Pre-planning your funeral in advanceHow does planning for your funeral in advance save you money? Doesn’t it just let the funeral home make money on your money? How big a part should emotion play in your funeral selections?

First, let’s be honest. Emotion is not a bad thing. Some life events should move us emotionally. Marriage, birth, and death all appropriately tug at our heartstrings. But the cost of all three can also get out of hand if you make all the decisions when emotions are running high. Put the word “wedding” in front of anything and the cost doubles. If you’ve ever planned a wedding you know that the dress will cost you half as much if you buy it in far in advance instead of just before you need it. The same is true of funerals.

When you and your spouse sit down together with the funeral director, well in advance, you’ll feel a little emotion as you consider the reality of your death.

But that little tug is nothing compared to what your husband or wife will feel if you don’t prepare in advance and they’re making those decisions alone hours after you’ve died. Emotional overspending happens. Funeral directors don’t make it happen. In fact, they don’t like it either.

Advance planning allows you to make all the decisions that determine the final cost. Making them together with cool heads and warm hearts saves dollars. Planning ahead eliminates the excessive spending that can occur when someone is in a heightened emotional state.

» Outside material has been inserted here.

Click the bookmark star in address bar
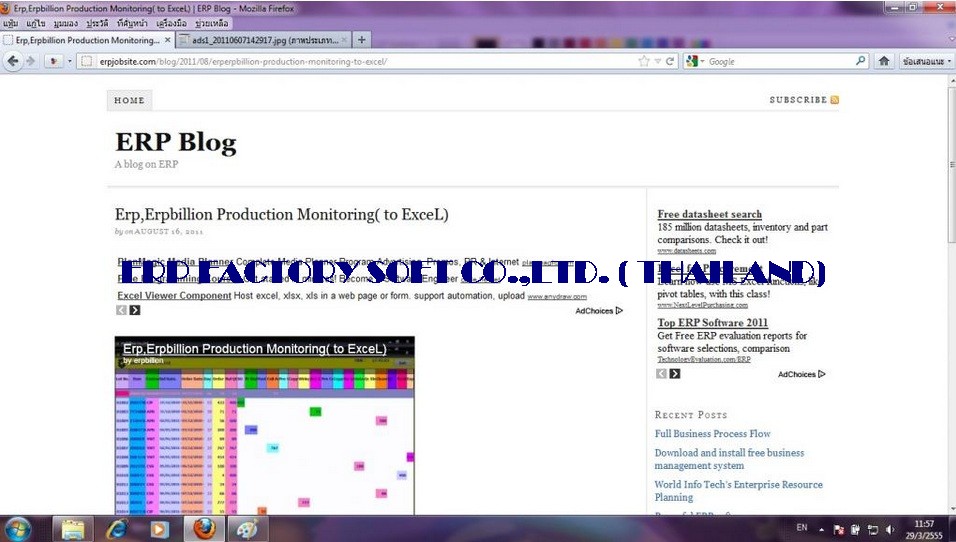(x=644, y=61)
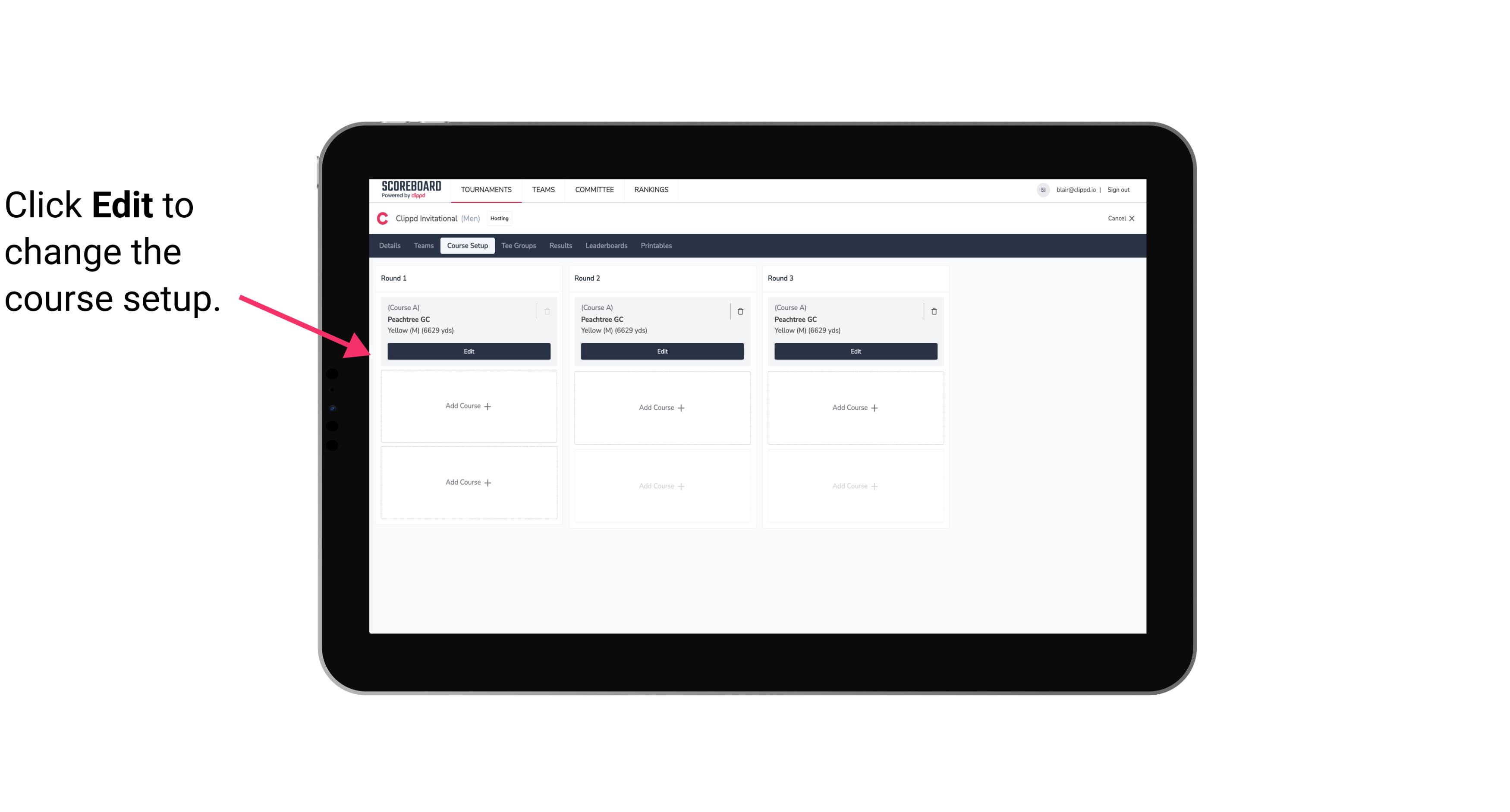
Task: Click the Course Setup tab
Action: pyautogui.click(x=466, y=246)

Think back to wedding planning. Starting early can also help you absorb the cost over a longer period of time. That means you don’t drag the wedding debt into your brand new marriage.

When you plan your funeral in advance, you will also have the option of paying for it over time. That means you don’t have to take money from your savings or investments and your survivors won’t have the financial burden of paying for your funeral days after your passing. Advance planning eliminates the need for a lump sum payment when death occurs.

All money set aside in advance for a funeral should be held with a third party. Nearly all funeral homes participate in programs that hold the dollars in either insurance or a trust product until the death occurs.

The funeral home should not have access to your funds and the insurance products they use should have an increasing death benefit to help offset inflation, providing a cushion for increasing funeral costs.

Consult with an advance planning specialist for more details.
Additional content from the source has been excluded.